Exercise - The lines below, beginning at the one that contains "September 2020 (289, 2177)" and ending at the last, are to be retyped exactly.

Provided records -
#####
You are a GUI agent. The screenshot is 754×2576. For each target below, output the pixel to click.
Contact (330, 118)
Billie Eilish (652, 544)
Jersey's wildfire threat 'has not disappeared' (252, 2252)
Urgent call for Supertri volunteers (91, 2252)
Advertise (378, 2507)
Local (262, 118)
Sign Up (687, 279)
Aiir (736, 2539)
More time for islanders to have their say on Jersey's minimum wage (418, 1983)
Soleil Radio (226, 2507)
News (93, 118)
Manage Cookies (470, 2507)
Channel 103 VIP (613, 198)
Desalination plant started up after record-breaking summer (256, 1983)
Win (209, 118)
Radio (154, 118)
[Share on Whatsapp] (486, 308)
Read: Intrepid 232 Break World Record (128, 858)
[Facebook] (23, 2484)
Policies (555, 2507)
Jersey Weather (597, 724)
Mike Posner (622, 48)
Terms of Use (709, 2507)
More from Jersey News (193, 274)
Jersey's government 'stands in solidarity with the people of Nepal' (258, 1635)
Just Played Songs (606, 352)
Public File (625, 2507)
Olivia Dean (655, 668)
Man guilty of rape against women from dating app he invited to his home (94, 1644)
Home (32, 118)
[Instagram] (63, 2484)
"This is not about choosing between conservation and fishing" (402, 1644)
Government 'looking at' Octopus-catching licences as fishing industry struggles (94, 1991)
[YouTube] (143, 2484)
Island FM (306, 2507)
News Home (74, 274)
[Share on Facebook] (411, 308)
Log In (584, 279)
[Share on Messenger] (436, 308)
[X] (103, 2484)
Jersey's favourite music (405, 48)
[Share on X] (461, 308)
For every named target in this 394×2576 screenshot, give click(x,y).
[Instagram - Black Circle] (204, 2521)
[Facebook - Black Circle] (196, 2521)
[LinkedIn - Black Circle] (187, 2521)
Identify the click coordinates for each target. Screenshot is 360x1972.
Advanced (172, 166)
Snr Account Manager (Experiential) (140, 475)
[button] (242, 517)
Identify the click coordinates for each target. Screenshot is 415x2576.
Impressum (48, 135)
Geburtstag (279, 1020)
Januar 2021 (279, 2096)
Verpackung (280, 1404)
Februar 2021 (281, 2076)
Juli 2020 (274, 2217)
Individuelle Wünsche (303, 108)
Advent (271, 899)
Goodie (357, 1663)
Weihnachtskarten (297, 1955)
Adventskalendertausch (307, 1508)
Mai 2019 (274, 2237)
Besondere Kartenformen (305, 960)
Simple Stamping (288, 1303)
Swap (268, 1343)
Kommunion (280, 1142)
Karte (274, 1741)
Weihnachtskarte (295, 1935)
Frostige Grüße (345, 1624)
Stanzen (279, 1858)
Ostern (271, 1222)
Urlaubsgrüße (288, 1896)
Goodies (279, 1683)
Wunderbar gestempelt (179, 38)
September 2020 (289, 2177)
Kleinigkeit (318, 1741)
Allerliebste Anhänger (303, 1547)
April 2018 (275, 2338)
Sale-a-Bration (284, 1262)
#####
Exercise output -
September 2020 (289, 2177)
Kleinigkeit (318, 1741)
Allerliebste Anhänger (303, 1547)
April 2018 (275, 2338)
Sale-a-Bration (284, 1262)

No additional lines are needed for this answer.